Task goal: Could you work out how many lines in the material below hold the word "will"? Give only the number in reply.

START Input for this task

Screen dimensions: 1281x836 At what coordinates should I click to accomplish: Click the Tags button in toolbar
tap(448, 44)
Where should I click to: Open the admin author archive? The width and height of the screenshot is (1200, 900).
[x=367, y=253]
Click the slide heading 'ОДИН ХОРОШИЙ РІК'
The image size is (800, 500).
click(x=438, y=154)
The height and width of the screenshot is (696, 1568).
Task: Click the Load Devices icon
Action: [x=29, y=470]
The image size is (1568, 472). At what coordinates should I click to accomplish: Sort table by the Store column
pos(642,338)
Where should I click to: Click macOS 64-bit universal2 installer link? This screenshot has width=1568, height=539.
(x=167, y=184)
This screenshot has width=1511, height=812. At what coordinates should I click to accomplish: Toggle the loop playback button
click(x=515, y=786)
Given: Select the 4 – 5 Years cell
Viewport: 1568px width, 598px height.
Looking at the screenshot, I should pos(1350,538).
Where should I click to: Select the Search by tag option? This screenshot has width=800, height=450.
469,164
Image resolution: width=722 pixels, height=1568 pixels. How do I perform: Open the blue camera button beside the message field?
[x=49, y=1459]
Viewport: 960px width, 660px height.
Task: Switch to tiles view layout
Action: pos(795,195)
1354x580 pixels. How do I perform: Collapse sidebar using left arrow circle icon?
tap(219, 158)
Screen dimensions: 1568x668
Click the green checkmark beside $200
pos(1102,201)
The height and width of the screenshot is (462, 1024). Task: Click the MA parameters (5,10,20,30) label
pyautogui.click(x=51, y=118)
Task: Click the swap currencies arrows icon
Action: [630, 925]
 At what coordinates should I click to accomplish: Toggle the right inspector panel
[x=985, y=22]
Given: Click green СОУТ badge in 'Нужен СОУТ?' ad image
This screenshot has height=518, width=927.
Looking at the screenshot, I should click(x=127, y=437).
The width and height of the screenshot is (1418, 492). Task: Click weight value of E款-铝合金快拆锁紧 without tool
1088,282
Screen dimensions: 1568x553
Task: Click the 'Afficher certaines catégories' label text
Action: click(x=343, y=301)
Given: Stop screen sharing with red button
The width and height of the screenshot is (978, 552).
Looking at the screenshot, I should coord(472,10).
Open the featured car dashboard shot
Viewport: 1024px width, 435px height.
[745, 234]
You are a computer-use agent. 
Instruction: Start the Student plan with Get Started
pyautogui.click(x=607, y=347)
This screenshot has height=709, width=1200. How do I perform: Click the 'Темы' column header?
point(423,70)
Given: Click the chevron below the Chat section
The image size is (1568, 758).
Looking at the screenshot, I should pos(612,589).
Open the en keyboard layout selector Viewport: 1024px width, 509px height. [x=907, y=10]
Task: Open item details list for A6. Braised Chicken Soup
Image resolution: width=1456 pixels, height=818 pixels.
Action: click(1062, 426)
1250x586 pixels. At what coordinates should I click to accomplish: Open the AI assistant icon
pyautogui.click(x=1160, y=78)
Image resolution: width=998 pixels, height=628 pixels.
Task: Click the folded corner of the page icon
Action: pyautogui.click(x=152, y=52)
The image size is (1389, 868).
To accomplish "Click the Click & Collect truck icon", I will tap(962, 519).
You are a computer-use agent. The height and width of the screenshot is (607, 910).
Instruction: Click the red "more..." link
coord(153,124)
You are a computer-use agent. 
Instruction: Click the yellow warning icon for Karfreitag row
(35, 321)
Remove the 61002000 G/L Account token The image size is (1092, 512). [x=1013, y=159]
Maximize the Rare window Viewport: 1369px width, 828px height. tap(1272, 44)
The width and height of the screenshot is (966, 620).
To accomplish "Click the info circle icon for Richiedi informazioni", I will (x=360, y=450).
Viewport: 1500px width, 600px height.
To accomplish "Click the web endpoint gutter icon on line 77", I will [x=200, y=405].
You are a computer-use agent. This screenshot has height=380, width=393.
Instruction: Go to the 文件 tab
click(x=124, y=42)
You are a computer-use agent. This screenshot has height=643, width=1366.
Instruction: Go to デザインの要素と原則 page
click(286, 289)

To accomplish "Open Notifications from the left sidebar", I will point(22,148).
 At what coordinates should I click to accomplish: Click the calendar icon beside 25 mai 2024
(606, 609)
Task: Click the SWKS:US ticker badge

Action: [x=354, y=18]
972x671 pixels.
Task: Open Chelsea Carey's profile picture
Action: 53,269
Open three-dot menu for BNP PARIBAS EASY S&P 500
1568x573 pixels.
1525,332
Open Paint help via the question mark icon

END Input for this task

Exercise answer: 4